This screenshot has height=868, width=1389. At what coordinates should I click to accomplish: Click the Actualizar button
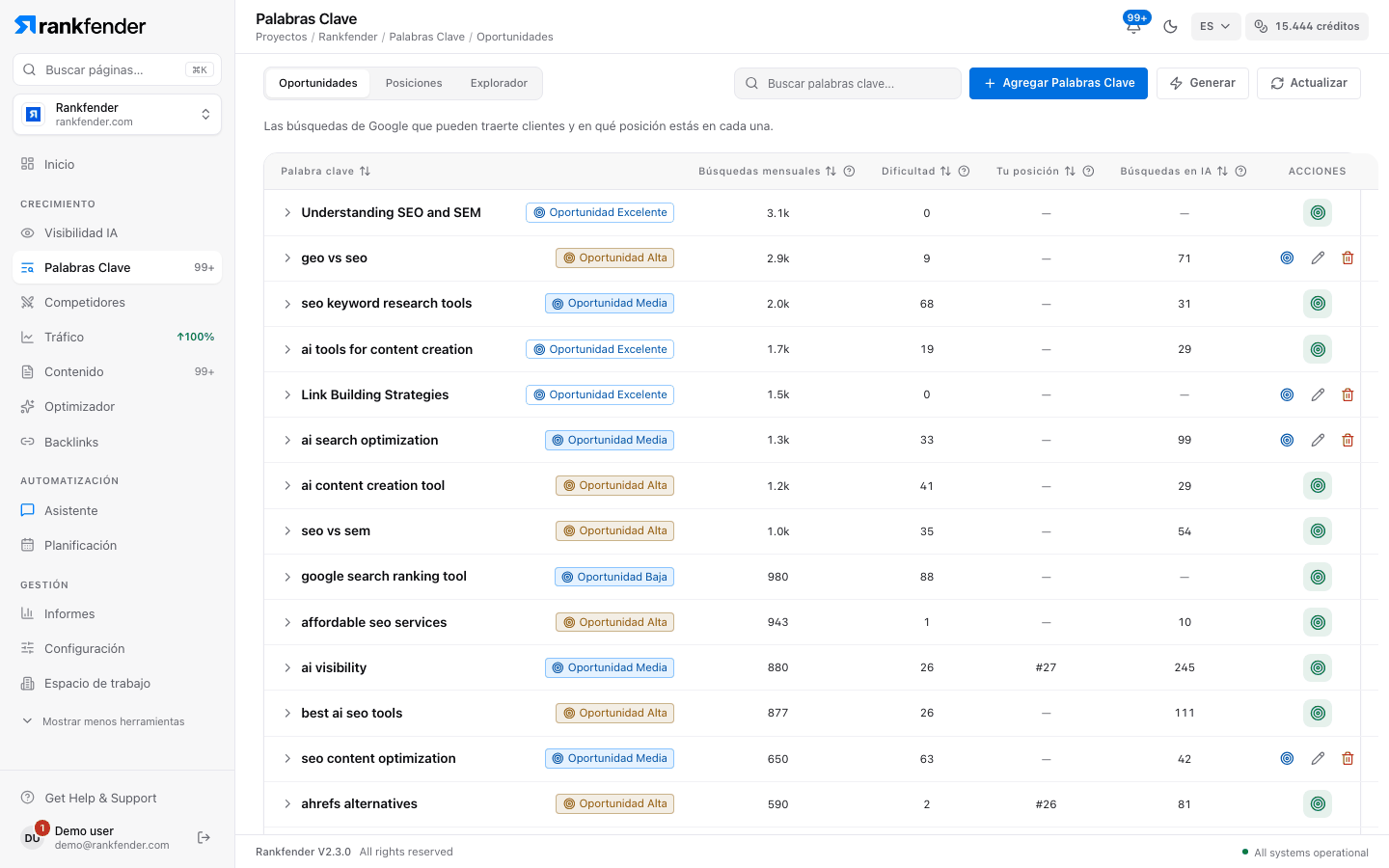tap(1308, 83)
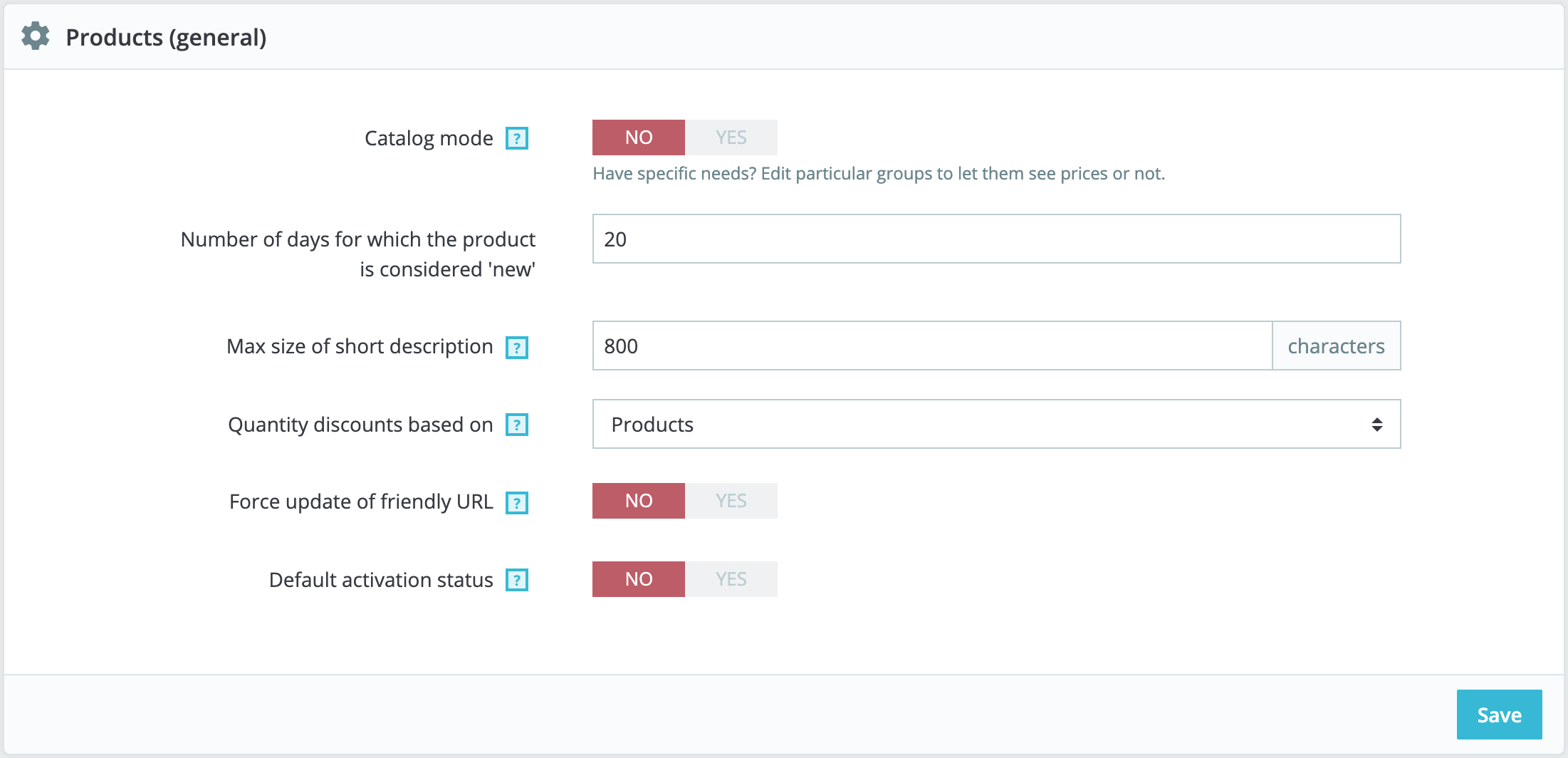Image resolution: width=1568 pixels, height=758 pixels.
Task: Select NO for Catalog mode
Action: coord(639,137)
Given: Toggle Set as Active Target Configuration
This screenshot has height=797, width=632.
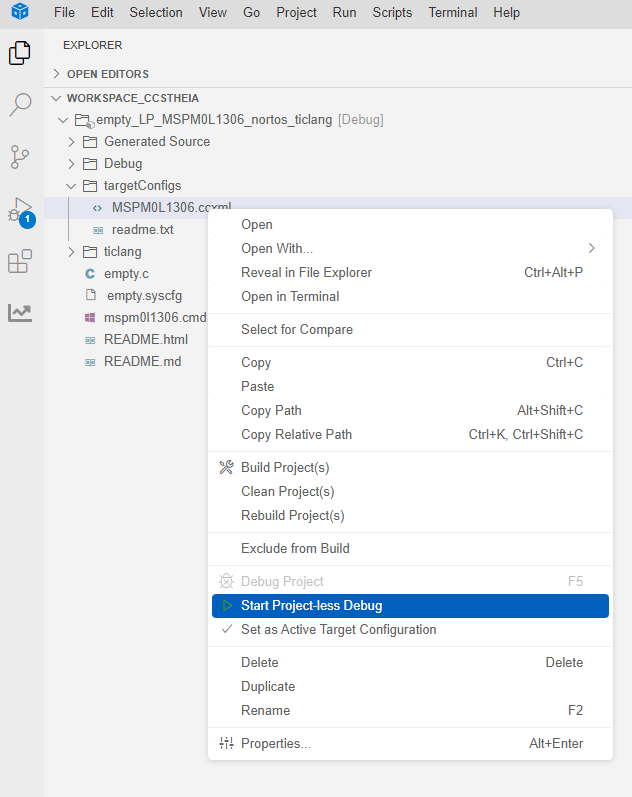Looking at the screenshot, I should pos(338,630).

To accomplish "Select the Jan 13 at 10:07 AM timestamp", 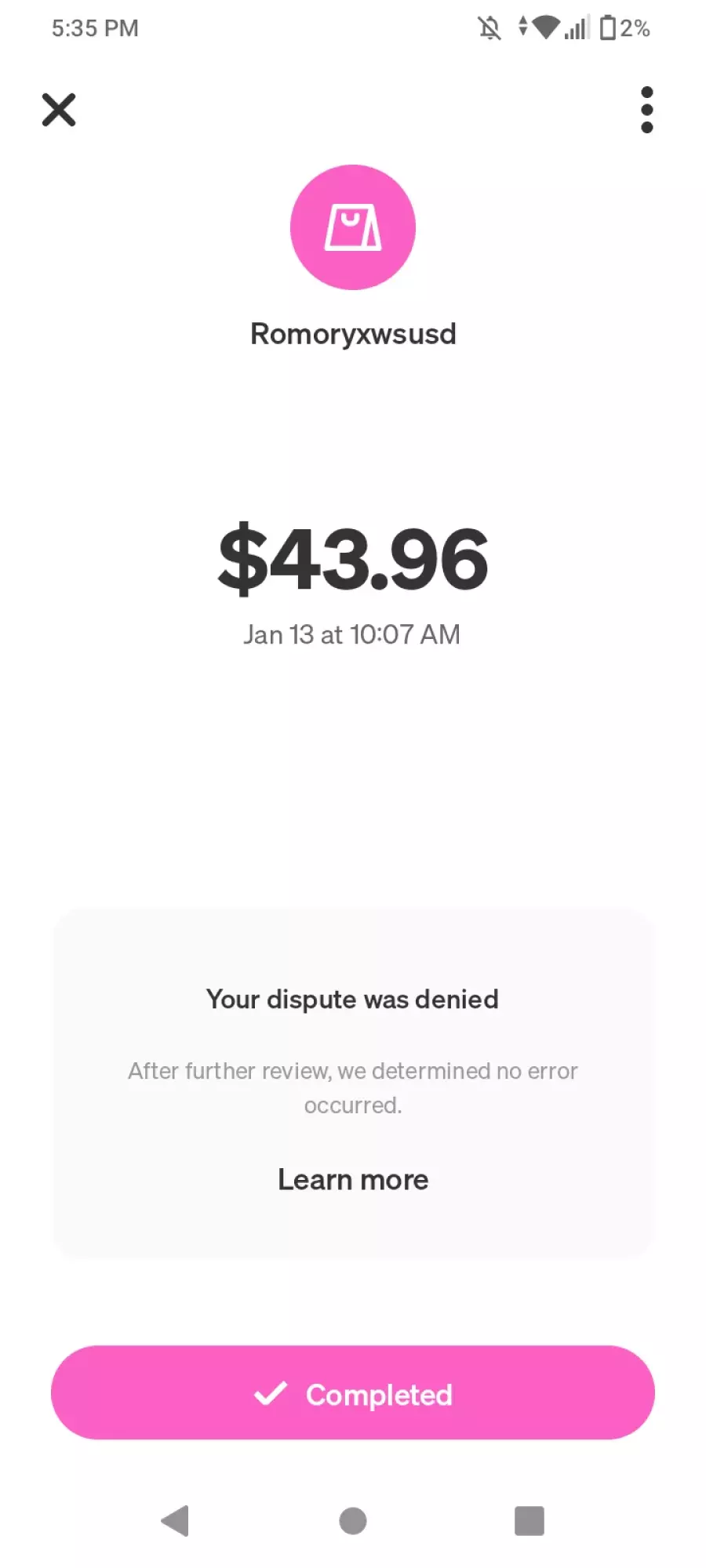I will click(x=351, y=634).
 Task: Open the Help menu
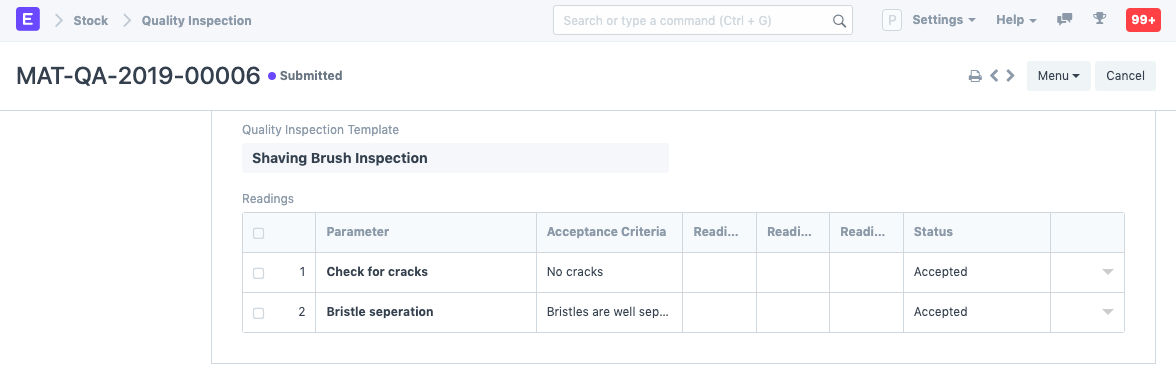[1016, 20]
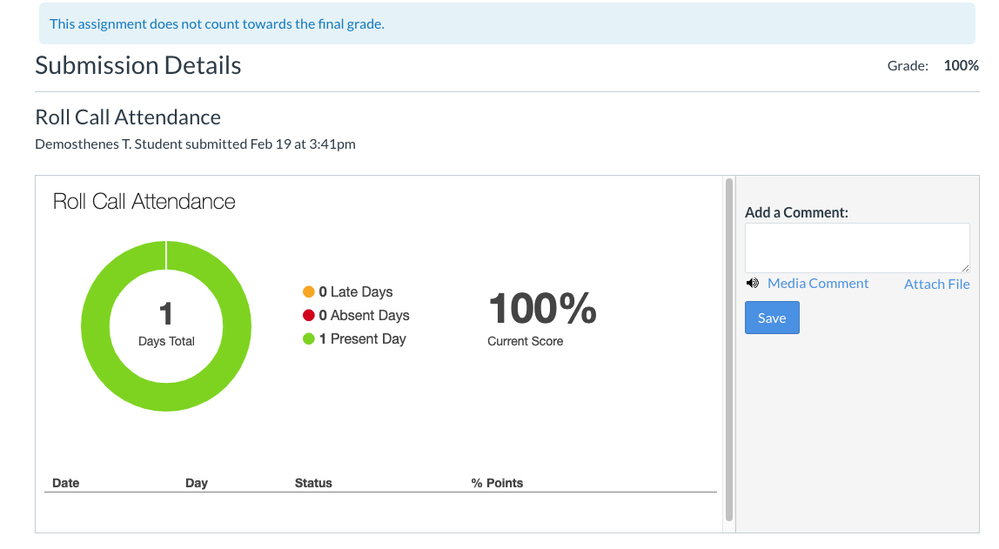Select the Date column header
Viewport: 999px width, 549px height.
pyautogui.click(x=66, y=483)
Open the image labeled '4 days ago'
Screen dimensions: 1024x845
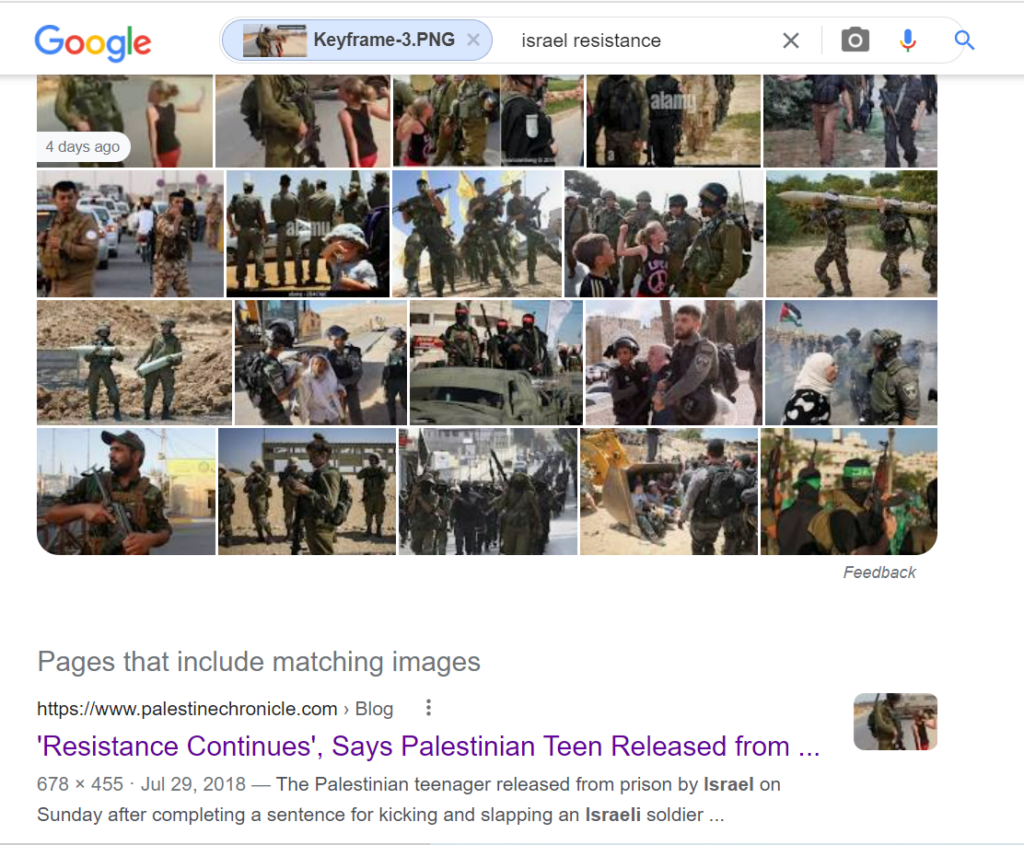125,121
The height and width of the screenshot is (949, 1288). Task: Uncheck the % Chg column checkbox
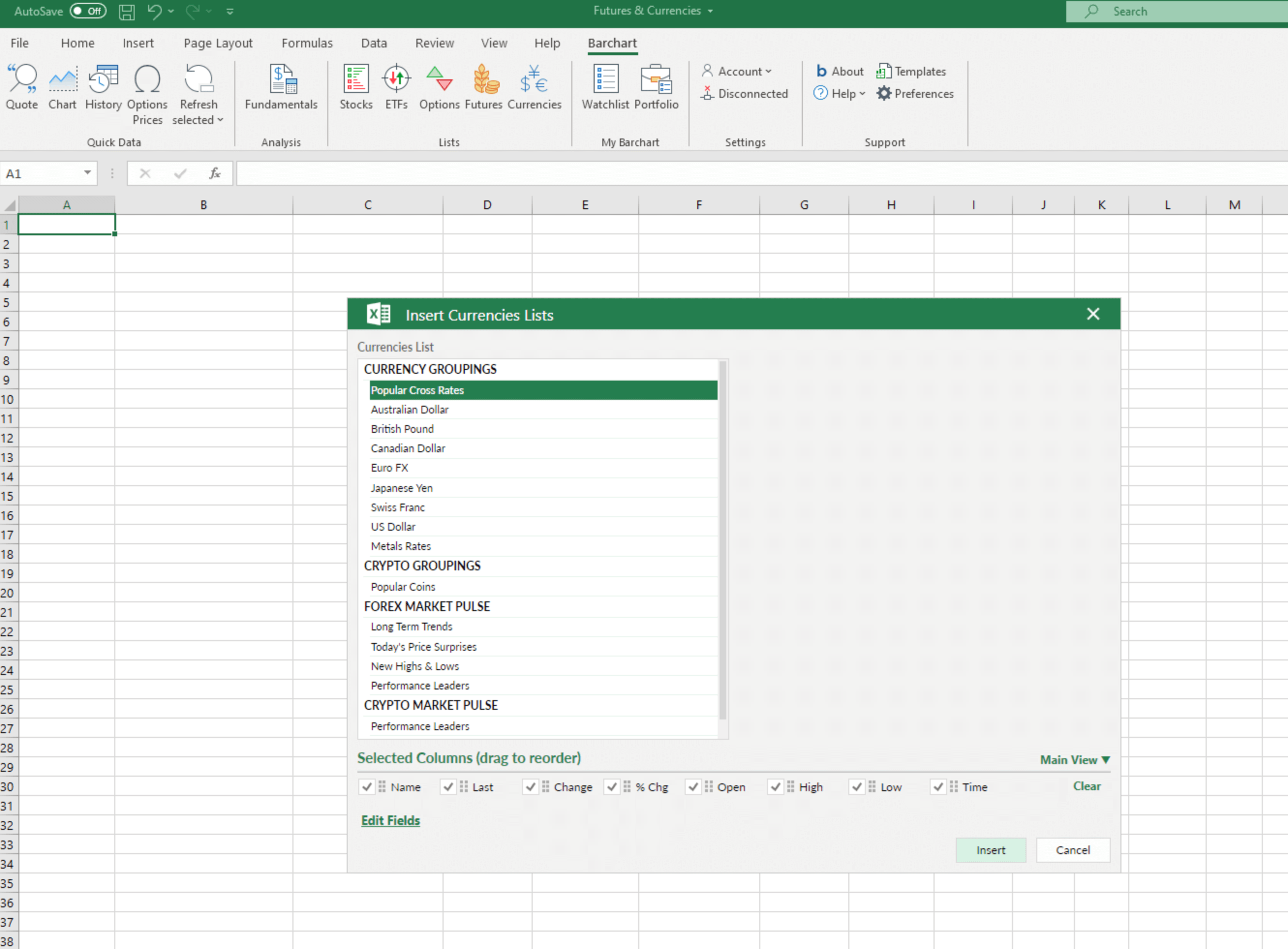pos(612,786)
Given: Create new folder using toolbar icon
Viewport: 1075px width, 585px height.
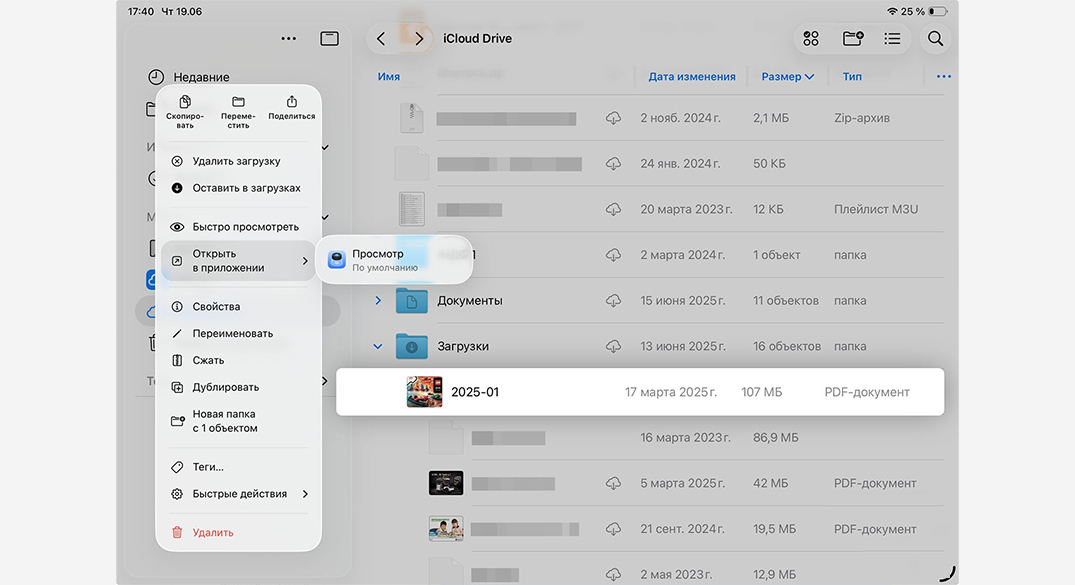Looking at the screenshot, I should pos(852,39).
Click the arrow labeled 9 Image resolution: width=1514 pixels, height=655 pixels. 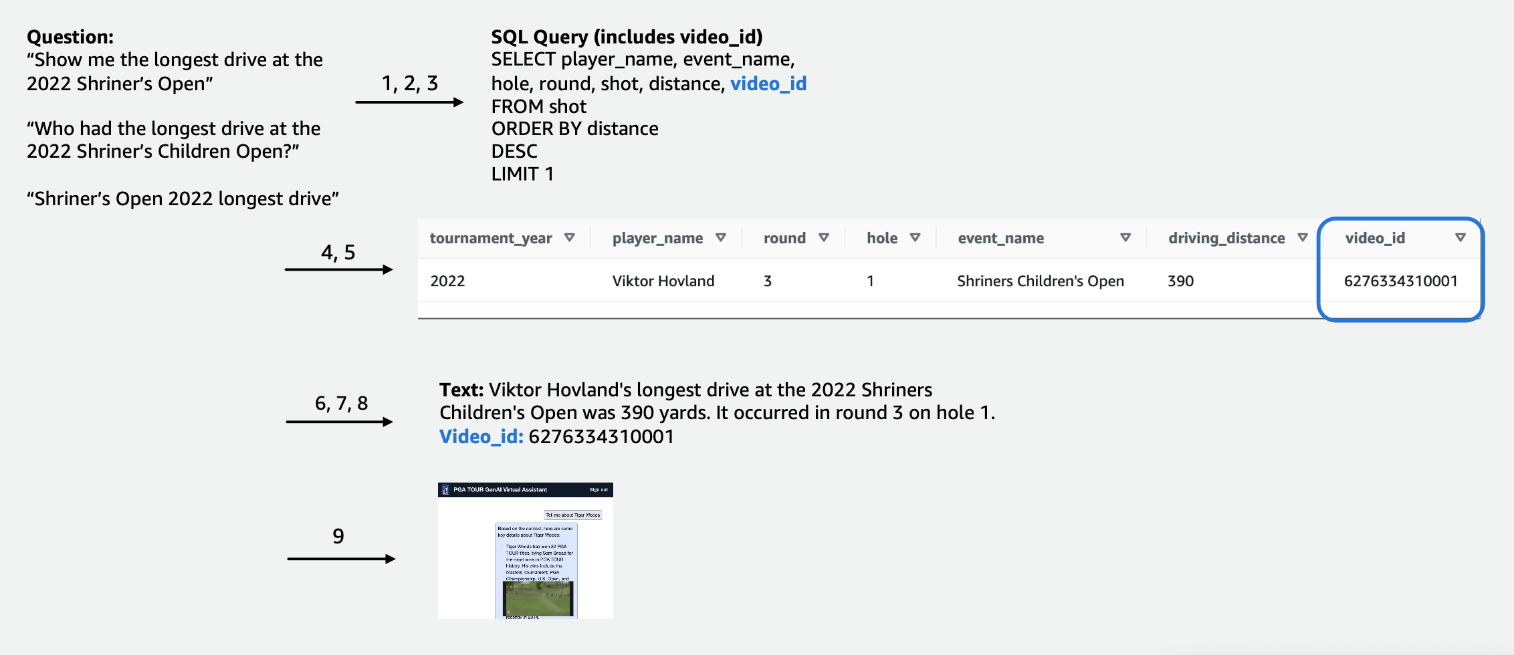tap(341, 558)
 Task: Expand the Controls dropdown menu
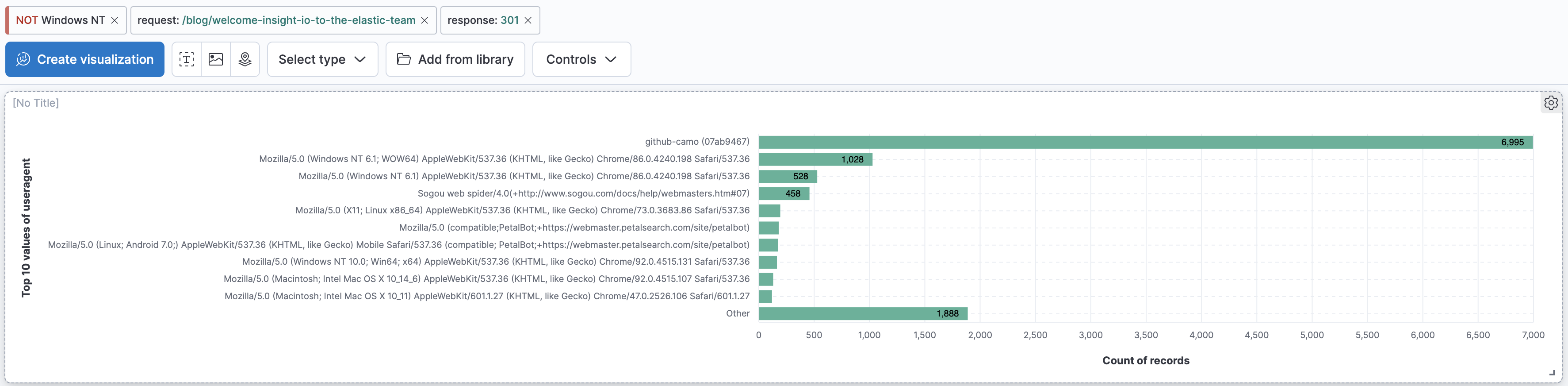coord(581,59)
•••••
_Written instruction_.
Quote the items from the start through the line containing "Looking at the screenshot, I should pos(338,630).", including both ends, exactly as they appear. Leave the pictures out of your answer.

_Written response_.
This screenshot has height=868, width=1389. At what coordinates should I click to accomplish: Click the Actualizar button
tap(1308, 83)
Image resolution: width=1568 pixels, height=758 pixels.
Task: Select NO for Catalog mode
Action: coord(639,137)
Given: Toggle Set as Active Target Configuration
This screenshot has height=797, width=632.
Looking at the screenshot, I should pos(338,630).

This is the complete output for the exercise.